Re: [RFC PATCH v5 30/45] x86/virt/tdx: Add API to demote a 2MB mapping to 512 4KB mappings
From: Yan Zhao
Date: Mon Jun 29 2026 - 22:38:13 EST
On Tue, Jun 30, 2026 at 05:07:13AM +0800, Edgecombe, Rick P wrote:
> On Thu, 2026-06-11 at 16:44 +0800, Yan Zhao wrote:
>
> Nice find.
>
> > Since this contention should occur rarely (e.g., when there's a second TD
> > invoking PAMT.ADD concurrently while the first TD is invoking DEMOTE, and the
> > DPAMT page pair to add for DEMOTE must reside in the 2MB target range as
> > PAMT.ADD), a possible optimization is to avoid holding the global pamt_lock in
> > the first invocation of tdh_mem_page_demote() (e.g., by indicating try or fast
> > mode); only acquire the global pamt_lock if the first try returns busy, ensuring
> > the second invocation must succeed.
>
> Yes, let's not do it for the initial implementation.
Ok. I can put the optimization in the TODO list.
> >
> > [1] https://lore.kernel.org/kvm/aNX6V6OSIwly1hu4@xxxxxxxxxxxxxxxxxxxxxxxxx
> > [2] The contention is verified with an internal POC.
> > Error logs:
> > a.1) DEMOTE adds PAMT pages pfn1=0x19c0a0, pfn2=0x1b572f for guest pfn=0x519800
> > 2) __tdx_pamt_get() adds PAMT pages for pfn=0x19c0a1.
> > 3) DEMOTE returns error 0x800002000000000c.
> > b.1) DEMOTE adds PAMT pages pfn1=0x1b090c, pfn2=0x119b4f for guest pfn=0x511a00
> > 2) __tdx_pamt_get() adds PAMT pages for pfn=0x1b090d
> > 3) PAMT.ADD returns error 0x8000020000000001.
> >
> > [3] New implementation:
> > u64 tdh_mem_page_demote(struct tdx_td *td, u64 gpa, enum pg_level level, u64 pfn,
> > struct page *new_sp, struct tdx_pamt_cache *pamt_cache,
> > u64 *ext_err1, u64 *ext_err2)
> > {
> > bool dpamt = tdx_supports_dynamic_pamt(&tdx_sysinfo) && level == PG_LEVEL_2M;
> > struct page *pamt_pages[TDX_DPAMT_ENTRY_PAGE_CNT];
> > struct tdx_module_args args = {
> > .rcx = gpa | pg_level_to_tdx_sept_level(level),
> > .rdx = tdx_tdr_pa(td),
> > .r8 = page_to_phys(new_sp),
> > };
> > atomic_t *pamt_refcount;
> > u64 ret;
> >
> > if (!tdx_supports_demote_nointerrupt(&tdx_sysinfo))
> > return TDX_SW_ERROR;
> >
> > /* Flush the new S-EPT page to be added */
> > tdx_clflush_page(new_sp);
> >
> > if (dpamt) {
> >
>
> Can we just not do huge pages if we don't have DPAMT? Actually, weren't we
Yes, we can.
I wasn't aware we're going to disallow huge page if we don't have DPAMT.
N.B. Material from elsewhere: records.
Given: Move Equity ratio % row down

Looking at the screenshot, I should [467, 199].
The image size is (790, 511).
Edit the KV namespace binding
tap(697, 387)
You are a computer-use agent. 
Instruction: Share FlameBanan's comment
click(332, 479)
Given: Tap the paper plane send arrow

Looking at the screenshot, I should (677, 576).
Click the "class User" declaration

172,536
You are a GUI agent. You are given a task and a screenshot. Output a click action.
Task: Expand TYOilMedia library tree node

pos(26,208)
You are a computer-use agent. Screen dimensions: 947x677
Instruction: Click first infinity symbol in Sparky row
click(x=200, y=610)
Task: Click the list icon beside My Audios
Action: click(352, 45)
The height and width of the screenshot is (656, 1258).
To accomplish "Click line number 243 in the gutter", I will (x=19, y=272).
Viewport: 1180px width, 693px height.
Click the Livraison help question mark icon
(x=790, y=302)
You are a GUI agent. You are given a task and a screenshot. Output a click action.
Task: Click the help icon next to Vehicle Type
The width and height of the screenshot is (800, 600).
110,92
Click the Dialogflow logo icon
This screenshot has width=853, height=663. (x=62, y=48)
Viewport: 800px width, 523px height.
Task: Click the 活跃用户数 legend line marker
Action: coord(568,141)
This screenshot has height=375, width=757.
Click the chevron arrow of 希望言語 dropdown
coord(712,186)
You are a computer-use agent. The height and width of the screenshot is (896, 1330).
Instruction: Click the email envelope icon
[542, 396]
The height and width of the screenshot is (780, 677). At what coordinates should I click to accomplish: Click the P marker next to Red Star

I thought we could have huge page with and without DPAMT.
> already going to do it like that?
Is this to avoid the "if (dpamt)" check here?
We may still need to check "level == PG_LEVEL_2M" here, since DPAMT related
code is not necessary if the demotion is from 1GB to 2MB.
(This tdh_mem_page_demote() implementation could support 1GB --> 2MB demotion
theoretically).
Or maybe for now just warn and return TDX_SW_ERROR if level != PG_LEVEL_2M ?
> >
> > if (alloc_pamt_array(pamt_pages, pamt_cache))
> > return TDX_SW_ERROR;
> >
> > args.r12 = page_to_phys(pamt_pages[0]);
> > args.r13 = page_to_phys(pamt_pages[1]);
> >
> > /*
> > * Before demotion, the 2MB guest memory range is not managed
> > * by DPAMT, so its pamt_refcount should be 0.
> > * Set it to 512 after demotion succeeds, since removing of each
> > * 4KB mapping will reduce the refcount by 1.
> > */
> > pamt_refcount = tdx_find_pamt_refcount(pfn);
>
> It feels kind of hacky. The refcount stuff is already a bit hard to follow.
After demotion, there would be 512 4KB mappings for this 2MB range.
Then, in later tdx_sept_remove_leaf_spte(), tdx_pamt_put() would be invoked
for 512 times. That's why we need to set the refcount to 512 after a successful
demotion here.
>
> >
> > spin_lock(&pamt_lock);
> > }
> > ret = seamcall_saved_ret(TDH_MEM_PAGE_DEMOTE, &args);
> >
> > if (dpamt) {
> > if (!ret)
> > WARN_ON_ONCE(atomic_cmpxchg_release(pamt_refcount, 0, PTRS_PER_PMD));
> >
> > spin_unlock(&pamt_lock);
> >
> > if (ret)
> > free_pamt_array(pamt_pages);
> > }
> >
> > *ext_err1 = args.rcx;
> > *ext_err2 = args.rdx;
> >
> > return ret;
> > }
>